California’s Disposable Cities
I write this column from Sacramento, the heart of the Central Valley’s real estate rust belt. The great recession has transformed this traditionally well-to-do city into a place of 11.3 percent unemployment, tent homelessness and newly empty storefronts. Yet Governor Schwarzenegger brings fantastic news from the confines of this milieu. The state’s latest budget will (perhaps) close its whopping deficit without raising taxes, not even on the state’s richest denizens! How? By cutting $9 billion from education, $1.3 billion from low income health care, $850 million from vital social services, and by extracting $4.7 billion from cities and counties. We already knew what the classist architects of all this savagery were going to repeat ad nauseum: The recession! The deficit! The (gasp) state-issued IOUs! So much for shared sacrifice.
There are good things happening in this city, too. More people are using light rail and the exurbs are putting together pockets of walkability. Midtown is far less sleepy than it was only a few years ago. Downtown could be linked to high speed rail by some future stardate. It is nevertheless impossible not to notice signs of the great exodus of the real estate capital that had fueled the construction bonanza here. Freshly built houses and apartment buildings still stand empty. Two-thirds of home sales this March were from bank repossessions. Other central valley cities are hit even harder. Modesto, Fresno and Stockton have the first, second and third worst unemployment rates respectively among the nation’s 100 largest metro areas.

*Raw data*:
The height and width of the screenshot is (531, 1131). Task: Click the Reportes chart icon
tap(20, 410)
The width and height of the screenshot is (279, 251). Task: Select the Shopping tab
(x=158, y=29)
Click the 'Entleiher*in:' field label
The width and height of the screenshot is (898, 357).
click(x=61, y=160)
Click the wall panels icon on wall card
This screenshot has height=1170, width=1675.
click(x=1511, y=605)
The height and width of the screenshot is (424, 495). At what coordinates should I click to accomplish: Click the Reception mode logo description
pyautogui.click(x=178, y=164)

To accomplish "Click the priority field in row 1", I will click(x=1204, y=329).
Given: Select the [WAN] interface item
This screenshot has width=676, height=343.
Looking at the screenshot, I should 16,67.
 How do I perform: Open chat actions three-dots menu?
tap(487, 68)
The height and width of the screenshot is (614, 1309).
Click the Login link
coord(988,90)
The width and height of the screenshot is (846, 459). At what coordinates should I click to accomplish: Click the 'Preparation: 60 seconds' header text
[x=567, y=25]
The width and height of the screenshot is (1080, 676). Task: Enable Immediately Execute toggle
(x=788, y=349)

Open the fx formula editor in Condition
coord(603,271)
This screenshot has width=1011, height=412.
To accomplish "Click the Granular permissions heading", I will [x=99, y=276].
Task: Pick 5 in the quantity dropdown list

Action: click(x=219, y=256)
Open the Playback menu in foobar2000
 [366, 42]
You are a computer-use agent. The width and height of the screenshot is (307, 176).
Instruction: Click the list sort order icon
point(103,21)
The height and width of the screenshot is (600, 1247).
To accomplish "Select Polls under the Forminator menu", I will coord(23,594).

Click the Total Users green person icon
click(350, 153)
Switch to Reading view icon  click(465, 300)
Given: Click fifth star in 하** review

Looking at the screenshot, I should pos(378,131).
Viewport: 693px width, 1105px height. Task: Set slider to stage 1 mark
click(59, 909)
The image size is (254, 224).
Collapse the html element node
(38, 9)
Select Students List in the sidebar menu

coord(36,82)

*Task requirements*:
Write out the passage of the Sacramento column between "California’s Disposable Cities" and "for shared sacrifice.", inclusive. Rely solely on the Sacramento column for what comes next, not on the data.

*Full response*:
California’s Disposable Cities
I write this column from Sacramento, the heart of the Central Valley’s real estate rust belt. The great recession has transformed this traditionally well-to-do city into a place of 11.3 percent unemployment, tent homelessness and newly empty storefronts. Yet Governor Schwarzenegger brings fantastic news from the confines of this milieu. The state’s latest budget will (perhaps) close its whopping deficit without raising taxes, not even on the state’s richest denizens! How? By cutting $9 billion from education, $1.3 billion from low income health care, $850 million from vital social services, and by extracting $4.7 billion from cities and counties. We already knew what the classist architects of all this savagery were going to repeat ad nauseum: The recession! The deficit! The (gasp) state-issued IOUs! So much for shared sacrifice.